There's a nice rationale there, and I hope that folds into your longform literature using the Traders.

I've been trying to work out the geography of the PV prime universe. Like ours, the habitable galaxies where planets best form and sustain life occupy a flattish disk about 2/3 of the way from the core. Like ours, there are streamers" of dense stellar clusters radiating out, with most sentient civilisations occupying goldilocks zones on the rims of these where suns can maintain the necessary stability to sustain persistent satellites.

So Sol is currently travelling in an outer strand of the Orion arm of the Milky Way galaxy, specifically in the fictionally-named Mutter's Spiral (term pinched from very old Dr Who) strand. Sharing the Orion arm, effectively flanking Earth in that torus of occupiable, useful star systems, are the former Skree and Skunk empires. That's why Earth was a potentially useful strategic staging ground in the Skree-Skunk War. A bit further round behind the Skree in the neighbouring Andromeda Galaxy was the Shee-Yar Empire, but everything there was wiped out by the Carnifex so it is now mostly-dead worlds.

Past the Skunks and a bit further out are some minor races like the (now also dead) Videans, the Caphans, the computer civilisation of the Reticulum Matrix, the (now also also dead) former territory of the Thonnagarians. Plxtragar is roughly coequal between the former Skree, Skunk, and Thonnagarian territories and is well placed to be either Geneva of somebody's missile base. The forces of the Tyrant of the Dead Galaxy have assembled a strong new coalition/Empire along the away-from-universal-core rim of the Milky Way and Andromeda galaxies.

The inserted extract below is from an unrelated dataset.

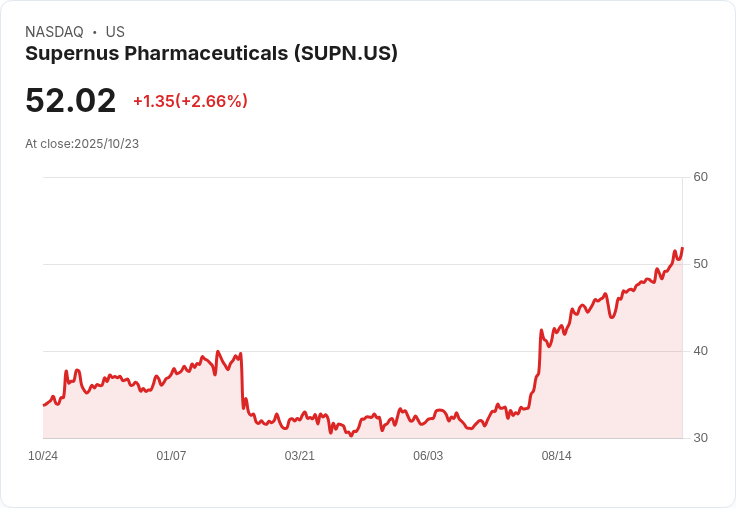The width and height of the screenshot is (736, 508).
Task: Open the Supernus Pharmaceuticals (SUPN.US) title
Action: tap(211, 53)
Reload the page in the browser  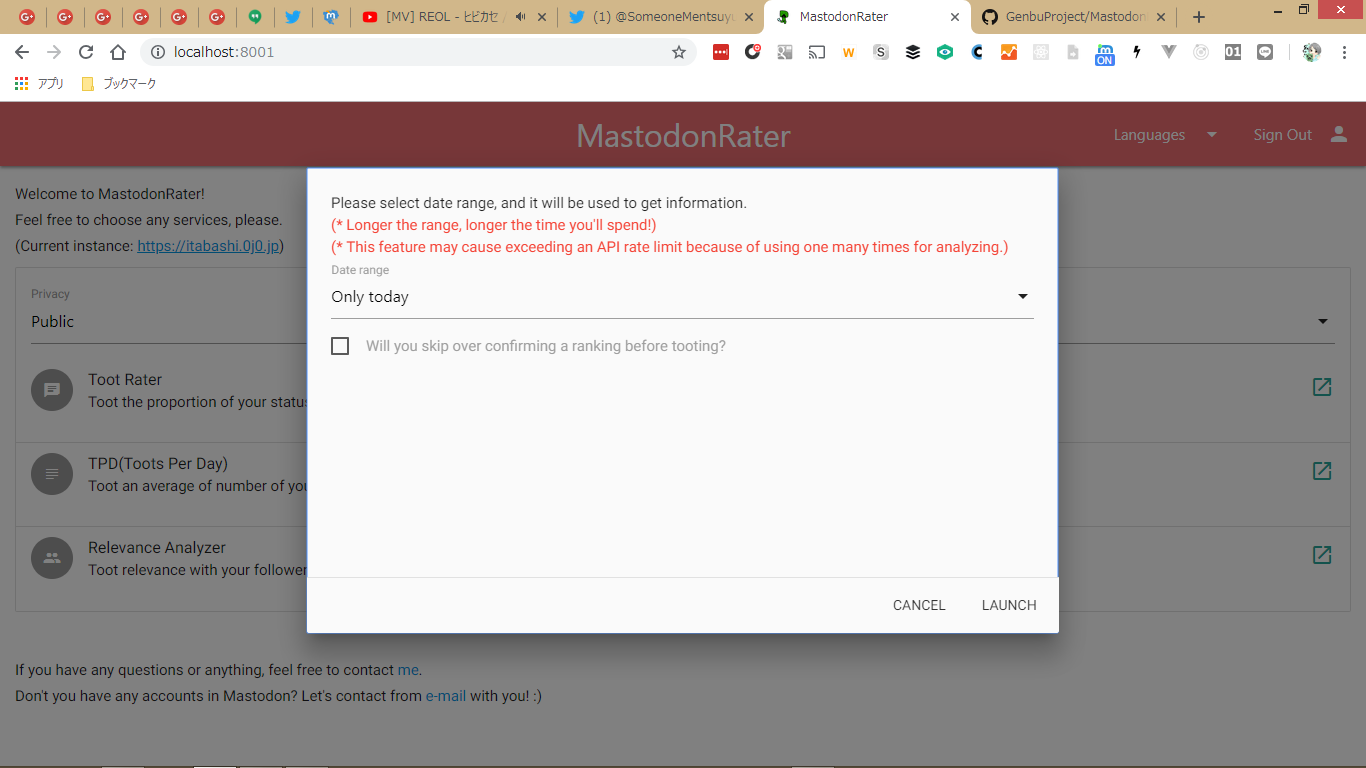point(86,52)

In the other direction is the Triangulum Galaxy, a bit off to one side and therefore slightly less accessible from the others; that would be a good location for the Traders, since it explains why they aren't tangled in "local" Earth affairs as much as other races. It's a bit like how, say, China has some influence on the European economy but isn't an immediate on-the-ground player in the area's political and economic determination.

All of this occupies one local subgroup of galaxies within three megaparsecs of Earth. It's unimaginably vast territory but a tiny fraction of the universe. The "local group" - Andromeda, Triangulum, and the Milky Way Galaxies for one part of the "local sheet" of galaxies that are on the fairly remote edge of Virgo Supercluster that stretches out to 30mpc. Seperating off the bits of space we know from the rest of that supercluster is the Dead Galaxy, a buffer that has had a similar effect on space travel, even faster-than-light travel, as a range of mountains did to old Earth colonisation.

So far we haven't charted what is in the rest of the Virgo Supercluster, but there is no reason to believe that the "local" prevalence of humanoid lifeforms might prevail, that life would be mostly carbon-based, or even that life requires matter or time. Beyond that is Laniakea, a collection of about 500 superclusters around the Hydrus-Centaurus supercluster and the Great Attractor. In the Parodyverse, the subspace and superspace of that area do not support travel so it remains unexplored.

Further out from the universal core there are far fewer planets and far less life forms, almost none of them sentient. Resource-mining is possible but rarely economically viable. Nearer to the universal core the conditions for life prevent much happening and limit the kinds of craft that can travel there; think of a submarine with depth limits, except here depth is replaced with gravity shear, cosmic radiation, and timespace alterations. At the very centre of the universe, maybe 10,000mpc off, sleeps Great Azafroth, "father" of the Fairly Great Old Ones, a galaxy-sized creature of absolute madness who really should not be there; it is a bad idea to go sightseeing.